──────── Texto

Reprodução/Youtube – 12.12.14

Logotipo da Unos projetado dentro do Senado

 

 

A Câmara Municipal de São Paulo e o Senado Federal foram usados para promover uma empresa que, após atrair milhares de associados com a promessa de lucros e prêmios de até US$ 25 mil (R$ 67 mil) por dia, deixou de pagá-los.

Em 1º de outubro de 2013, o logotipo da Unos Life era projetado no palco do Auditório Petrônio Portela, salão nobre do Senado Federal, e o nome da empresa era gritado da tribuna por Regino Barros, seu sócio e presidente. “Unos!”, respondeu efusivamente a plateia, fazendo a letra “u” com as mãos.

O episódio seria relembrado por Barros tempos depois para tentar convencer os associados a continuarem a acreditar no negócio, apesar do bloqueio dos pagamentos a todos os 82.459 cadastrados até então (ele questiona a regularidade de 79 mil desses).

────────────────
──────── Linhas de dados

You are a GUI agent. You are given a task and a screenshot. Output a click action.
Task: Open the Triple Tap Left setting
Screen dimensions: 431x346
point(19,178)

────────────────
──────── Linhas de dados

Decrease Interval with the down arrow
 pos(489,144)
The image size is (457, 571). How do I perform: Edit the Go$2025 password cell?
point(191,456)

────────────────

* **Enunciado**:
Diga se cada afirmação concorda com o texto sobre a Unos Life, respondendo sim ou não e citando as palavras do texto que decidem. 1. O logotipo da Unos Life foi projetado no Auditório Petrônio Portela em 1º de outubro de 2013. 2. Regino Barros aparece como funcionário contratado da empresa. 3. O bloqueio dos pagamentos atingiu 79 mil cadastrados. Responda apenas com base no texto.

* **Resposta**:
1. Sim: "Em 1º de outubro de 2013, o logotipo da Unos Life era projetado no palco do Auditório Petrônio Portela".
2. Não: "seu sócio e presidente".
3. Não: "o bloqueio dos pagamentos a todos os 82.459 cadastrados até então".